— Passage to read —
=== Begin Enclosure ===
Table 9-10 Java data types that are stored as field values
No. | Data | Protocol | Java data type | Value range |
---|
1 | Time# | -- | Timestamp | 1970/01/01 00:00:00.000000 to 2261/12/31 23:59:59.999999 |
2 | Packet size | -- | Integer | 0 to 2147483647 |
3 | Sending MAC address | Ethernet | String | 17 characters (00:00:00:00:00:00 to FF:FF:FF:FF:FF:FF) |
4 | Sending port number | TCP | Integer | 0 to 65535 |
5 | Receiving port number | TCP | Integer |
6 | Sending IP address | IP | String | - In IPv4:
7 to 15 characters (0.0.0.0 to 255.255.255.255)
- In IPv6:
40 characters (0000:0000:0000:0000: 0000:0000:0000:0000 to FFFF:FFFF:FFFF:FFFF: FFFF:FFFF:FFFF:FFFF)
|
7 | Receiving IP address | IP | String |
8 | Data type | HTTP | String | 7 or 8 characters (Request or Response) |
9 | Method information | HTTP | String | 1 to 127 characters (such as GET or CONNECT) |
10 | URI information | HTTP | String | 1 to 255 characters |
11 | Referer | HTTP | String |
12 | Cookie | HTTP | String | 1 to 4,096 characters |
13 | Status code | HTTP | String | 3 characters (such as 200, 404) |
14 | Connection | HTTP | String | 1 to 127 characters (close or Keep-Alive) |
15 | Content-Length | HTTP | Integer | 0 to 2147483647 |
16 | Content-Type | HTTP | String | 3 to 255 characters |
17 | Message body | HTTP | String | 0 to 2,048 characters |
- Legend:
- --: Not applicable
- #
- When you specify time data in the field, you must specify at least 6 digits including the significant digits for the CQL data type (TIMESTAMP) in the query definition file.
=== End Enclosure ===
— Work instruction A —
Using the legend of the table of Java data types, explain what the "#" after "Time" and the "--" in its Protocol column mean.
— Work instruction B —
Answer these questions from the table of Java data types.
(i) Which Java data type is used for the sending port number, and what is its value range?
(ii) What length range does the table give for a Cookie?
(iii) How many characters does a status code take?

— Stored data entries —
=== Begin Enclosure ===
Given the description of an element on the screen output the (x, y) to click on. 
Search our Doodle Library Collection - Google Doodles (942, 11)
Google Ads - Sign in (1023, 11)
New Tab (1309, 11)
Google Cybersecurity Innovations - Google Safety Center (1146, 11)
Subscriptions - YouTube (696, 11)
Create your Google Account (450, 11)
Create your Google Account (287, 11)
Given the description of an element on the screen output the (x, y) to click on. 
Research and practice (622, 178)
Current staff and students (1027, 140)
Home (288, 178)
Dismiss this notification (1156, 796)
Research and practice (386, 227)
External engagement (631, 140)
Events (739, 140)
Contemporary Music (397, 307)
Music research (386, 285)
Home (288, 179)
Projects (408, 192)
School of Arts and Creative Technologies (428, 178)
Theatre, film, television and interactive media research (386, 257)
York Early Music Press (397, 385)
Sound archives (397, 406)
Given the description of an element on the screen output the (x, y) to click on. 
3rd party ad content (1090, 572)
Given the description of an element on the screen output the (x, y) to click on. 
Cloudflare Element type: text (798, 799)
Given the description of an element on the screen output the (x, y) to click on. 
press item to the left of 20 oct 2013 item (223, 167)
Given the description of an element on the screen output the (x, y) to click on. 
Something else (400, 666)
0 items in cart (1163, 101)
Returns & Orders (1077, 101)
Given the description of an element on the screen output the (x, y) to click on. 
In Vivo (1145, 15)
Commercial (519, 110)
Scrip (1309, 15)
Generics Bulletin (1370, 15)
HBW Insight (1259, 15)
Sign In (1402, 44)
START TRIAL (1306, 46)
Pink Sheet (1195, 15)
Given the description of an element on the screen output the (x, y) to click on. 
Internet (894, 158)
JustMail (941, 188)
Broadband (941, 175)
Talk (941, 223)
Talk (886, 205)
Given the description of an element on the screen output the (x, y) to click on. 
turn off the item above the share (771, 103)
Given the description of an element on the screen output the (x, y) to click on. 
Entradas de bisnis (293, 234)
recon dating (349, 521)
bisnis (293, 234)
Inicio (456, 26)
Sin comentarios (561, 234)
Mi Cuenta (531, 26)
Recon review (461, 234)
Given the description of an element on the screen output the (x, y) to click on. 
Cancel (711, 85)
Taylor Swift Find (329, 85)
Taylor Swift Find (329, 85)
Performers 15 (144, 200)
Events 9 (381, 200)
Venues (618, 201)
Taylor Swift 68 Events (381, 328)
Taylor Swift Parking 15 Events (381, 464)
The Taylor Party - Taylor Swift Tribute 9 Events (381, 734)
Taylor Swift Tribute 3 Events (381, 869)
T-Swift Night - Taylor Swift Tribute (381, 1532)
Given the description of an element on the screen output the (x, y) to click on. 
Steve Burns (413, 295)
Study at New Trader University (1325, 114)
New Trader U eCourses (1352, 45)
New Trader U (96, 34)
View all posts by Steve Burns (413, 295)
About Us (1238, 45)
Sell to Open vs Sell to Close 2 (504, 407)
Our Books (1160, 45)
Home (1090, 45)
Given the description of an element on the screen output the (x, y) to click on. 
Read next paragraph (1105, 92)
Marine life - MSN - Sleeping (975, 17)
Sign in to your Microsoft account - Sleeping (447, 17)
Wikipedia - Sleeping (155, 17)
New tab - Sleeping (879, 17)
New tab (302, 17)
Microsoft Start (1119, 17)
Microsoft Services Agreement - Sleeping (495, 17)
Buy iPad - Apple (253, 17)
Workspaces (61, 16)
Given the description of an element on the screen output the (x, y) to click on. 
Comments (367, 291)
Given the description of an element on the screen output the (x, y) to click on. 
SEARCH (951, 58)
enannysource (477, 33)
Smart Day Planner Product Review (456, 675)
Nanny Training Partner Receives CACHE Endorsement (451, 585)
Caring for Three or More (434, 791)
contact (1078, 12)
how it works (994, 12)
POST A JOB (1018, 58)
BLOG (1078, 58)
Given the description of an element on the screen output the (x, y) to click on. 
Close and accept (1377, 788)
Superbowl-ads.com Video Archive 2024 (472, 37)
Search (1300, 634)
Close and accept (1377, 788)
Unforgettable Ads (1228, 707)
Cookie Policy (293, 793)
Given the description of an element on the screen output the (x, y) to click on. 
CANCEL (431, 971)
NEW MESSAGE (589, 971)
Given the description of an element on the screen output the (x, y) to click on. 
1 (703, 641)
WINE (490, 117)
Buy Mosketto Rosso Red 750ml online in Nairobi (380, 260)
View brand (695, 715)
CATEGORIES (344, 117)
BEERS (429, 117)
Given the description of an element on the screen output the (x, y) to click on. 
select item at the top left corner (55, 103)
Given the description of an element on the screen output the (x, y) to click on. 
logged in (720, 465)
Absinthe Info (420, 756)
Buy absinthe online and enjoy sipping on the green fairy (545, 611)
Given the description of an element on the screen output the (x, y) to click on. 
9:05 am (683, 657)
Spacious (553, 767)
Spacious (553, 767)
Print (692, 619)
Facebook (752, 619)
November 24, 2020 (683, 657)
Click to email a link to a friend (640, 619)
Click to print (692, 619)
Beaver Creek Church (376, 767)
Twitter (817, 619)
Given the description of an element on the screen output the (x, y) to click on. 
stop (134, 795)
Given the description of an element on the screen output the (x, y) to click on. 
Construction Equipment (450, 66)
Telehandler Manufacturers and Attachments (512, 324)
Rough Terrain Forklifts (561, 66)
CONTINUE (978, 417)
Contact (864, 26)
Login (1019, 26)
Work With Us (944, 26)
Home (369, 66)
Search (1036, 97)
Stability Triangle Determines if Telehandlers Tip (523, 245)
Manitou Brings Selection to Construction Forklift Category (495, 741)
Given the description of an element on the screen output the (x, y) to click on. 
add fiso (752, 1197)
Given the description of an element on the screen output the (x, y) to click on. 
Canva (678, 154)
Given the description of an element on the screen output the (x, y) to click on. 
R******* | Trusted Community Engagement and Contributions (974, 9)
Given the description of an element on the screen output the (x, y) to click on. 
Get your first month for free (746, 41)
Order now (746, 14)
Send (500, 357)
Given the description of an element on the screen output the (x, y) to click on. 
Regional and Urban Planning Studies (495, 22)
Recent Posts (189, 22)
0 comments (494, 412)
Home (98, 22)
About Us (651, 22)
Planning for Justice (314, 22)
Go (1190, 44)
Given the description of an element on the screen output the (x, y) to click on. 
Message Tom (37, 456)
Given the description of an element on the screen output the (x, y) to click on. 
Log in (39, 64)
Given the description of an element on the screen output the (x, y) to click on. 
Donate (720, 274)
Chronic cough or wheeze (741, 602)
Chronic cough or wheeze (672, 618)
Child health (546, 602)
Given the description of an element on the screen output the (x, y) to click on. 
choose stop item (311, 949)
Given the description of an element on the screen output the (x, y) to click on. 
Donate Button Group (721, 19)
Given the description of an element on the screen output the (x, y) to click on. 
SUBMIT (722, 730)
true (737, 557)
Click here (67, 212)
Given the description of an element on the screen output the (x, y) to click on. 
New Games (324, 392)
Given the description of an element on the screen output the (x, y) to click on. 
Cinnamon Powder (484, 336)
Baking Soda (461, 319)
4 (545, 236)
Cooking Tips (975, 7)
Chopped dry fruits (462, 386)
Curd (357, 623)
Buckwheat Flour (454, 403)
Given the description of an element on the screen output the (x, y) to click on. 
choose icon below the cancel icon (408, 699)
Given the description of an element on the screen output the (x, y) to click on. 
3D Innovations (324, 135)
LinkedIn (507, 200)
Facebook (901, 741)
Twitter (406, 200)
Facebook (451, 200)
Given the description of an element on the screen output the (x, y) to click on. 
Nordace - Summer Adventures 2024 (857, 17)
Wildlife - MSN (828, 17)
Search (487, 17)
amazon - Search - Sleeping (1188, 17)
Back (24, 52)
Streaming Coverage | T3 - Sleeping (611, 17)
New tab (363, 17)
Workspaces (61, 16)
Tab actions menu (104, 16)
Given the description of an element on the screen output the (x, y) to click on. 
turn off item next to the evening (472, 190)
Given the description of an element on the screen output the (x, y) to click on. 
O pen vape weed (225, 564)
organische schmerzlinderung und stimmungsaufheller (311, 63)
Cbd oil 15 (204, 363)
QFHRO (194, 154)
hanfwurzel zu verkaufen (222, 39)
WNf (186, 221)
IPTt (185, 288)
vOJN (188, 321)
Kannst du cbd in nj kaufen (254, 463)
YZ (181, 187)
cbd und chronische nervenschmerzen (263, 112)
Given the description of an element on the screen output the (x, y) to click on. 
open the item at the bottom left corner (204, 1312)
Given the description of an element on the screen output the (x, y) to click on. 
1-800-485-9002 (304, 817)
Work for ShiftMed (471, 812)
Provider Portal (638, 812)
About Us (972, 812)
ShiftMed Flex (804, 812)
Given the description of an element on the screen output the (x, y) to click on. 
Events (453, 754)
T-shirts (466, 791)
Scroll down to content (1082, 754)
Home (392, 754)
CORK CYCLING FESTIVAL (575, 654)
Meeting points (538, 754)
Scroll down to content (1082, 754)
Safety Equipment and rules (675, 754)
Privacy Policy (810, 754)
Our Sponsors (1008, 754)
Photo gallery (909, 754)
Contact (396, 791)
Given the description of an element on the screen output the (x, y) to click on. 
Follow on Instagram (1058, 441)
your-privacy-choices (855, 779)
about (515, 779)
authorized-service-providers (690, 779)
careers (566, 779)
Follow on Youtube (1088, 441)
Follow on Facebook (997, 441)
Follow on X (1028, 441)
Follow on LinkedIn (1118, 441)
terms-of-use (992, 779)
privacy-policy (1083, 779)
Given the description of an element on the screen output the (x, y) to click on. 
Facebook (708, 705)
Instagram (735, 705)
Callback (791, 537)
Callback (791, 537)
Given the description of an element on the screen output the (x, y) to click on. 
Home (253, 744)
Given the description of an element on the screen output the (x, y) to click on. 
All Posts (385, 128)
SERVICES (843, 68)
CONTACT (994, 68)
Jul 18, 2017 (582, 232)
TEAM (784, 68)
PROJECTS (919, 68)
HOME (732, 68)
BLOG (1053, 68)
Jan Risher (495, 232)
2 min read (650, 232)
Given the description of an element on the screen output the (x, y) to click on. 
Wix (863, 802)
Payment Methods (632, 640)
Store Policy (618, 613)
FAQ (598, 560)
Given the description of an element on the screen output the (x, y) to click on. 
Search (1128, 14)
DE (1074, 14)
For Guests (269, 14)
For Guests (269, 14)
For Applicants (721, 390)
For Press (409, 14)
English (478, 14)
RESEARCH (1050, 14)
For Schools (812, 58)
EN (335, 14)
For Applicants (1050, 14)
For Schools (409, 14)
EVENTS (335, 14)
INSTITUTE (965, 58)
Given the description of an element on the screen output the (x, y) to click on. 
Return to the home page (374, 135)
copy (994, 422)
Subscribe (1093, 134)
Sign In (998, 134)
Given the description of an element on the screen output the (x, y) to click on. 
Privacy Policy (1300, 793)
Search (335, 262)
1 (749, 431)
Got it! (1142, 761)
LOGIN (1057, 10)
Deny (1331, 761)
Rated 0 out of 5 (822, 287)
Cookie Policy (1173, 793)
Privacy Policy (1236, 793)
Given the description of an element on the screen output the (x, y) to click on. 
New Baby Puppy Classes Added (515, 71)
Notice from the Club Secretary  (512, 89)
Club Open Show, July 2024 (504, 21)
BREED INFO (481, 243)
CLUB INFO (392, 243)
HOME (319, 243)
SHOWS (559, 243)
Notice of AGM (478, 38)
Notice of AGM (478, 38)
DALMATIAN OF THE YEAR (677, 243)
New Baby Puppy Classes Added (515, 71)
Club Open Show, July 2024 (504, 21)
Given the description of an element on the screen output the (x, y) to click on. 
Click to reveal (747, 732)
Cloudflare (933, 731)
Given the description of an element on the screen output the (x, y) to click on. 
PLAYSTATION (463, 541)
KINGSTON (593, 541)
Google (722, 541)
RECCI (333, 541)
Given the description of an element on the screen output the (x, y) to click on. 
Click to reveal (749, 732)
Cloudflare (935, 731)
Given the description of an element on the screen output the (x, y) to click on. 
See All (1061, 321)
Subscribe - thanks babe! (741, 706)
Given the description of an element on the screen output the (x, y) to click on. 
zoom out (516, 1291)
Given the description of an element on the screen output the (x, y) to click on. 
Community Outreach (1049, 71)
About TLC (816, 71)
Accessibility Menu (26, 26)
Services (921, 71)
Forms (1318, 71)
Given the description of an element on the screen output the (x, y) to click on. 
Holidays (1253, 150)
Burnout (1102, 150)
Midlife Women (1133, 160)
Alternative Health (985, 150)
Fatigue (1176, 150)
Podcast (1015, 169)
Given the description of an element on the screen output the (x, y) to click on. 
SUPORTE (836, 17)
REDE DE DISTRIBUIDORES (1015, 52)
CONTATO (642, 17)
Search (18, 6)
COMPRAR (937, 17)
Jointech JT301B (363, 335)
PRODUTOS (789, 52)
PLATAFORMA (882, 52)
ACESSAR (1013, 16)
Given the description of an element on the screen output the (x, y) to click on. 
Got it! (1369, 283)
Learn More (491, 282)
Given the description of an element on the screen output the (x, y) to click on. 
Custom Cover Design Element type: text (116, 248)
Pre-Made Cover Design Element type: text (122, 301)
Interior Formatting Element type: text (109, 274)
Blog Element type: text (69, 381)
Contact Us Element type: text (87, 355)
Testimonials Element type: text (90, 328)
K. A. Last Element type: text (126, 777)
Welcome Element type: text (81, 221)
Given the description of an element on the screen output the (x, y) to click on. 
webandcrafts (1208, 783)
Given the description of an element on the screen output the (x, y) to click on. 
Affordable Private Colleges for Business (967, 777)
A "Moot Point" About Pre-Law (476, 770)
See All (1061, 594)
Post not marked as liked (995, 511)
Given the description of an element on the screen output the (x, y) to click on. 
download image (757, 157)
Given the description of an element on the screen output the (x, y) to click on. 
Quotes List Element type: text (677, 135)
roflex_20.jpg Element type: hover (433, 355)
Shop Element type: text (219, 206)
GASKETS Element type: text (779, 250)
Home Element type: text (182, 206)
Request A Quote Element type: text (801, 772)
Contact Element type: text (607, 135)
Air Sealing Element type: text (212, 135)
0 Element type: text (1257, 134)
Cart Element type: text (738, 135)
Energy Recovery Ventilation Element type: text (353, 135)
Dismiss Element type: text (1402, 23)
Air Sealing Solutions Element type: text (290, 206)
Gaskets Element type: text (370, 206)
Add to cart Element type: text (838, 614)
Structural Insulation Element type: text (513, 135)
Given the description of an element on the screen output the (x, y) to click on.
=== End Enclosure ===
— Expected answer A —
The "--" means the Protocol column does not apply to Time. The "#" points to the note that time data specified in the field requires at least 6 digits, including the significant digits, for the CQL data type (TIMESTAMP) in the query definition file.

— Expected answer B —
(i) Integer, with a range of 0 to 65535.
(ii) 1 to 4,096 characters.
(iii) 3 characters.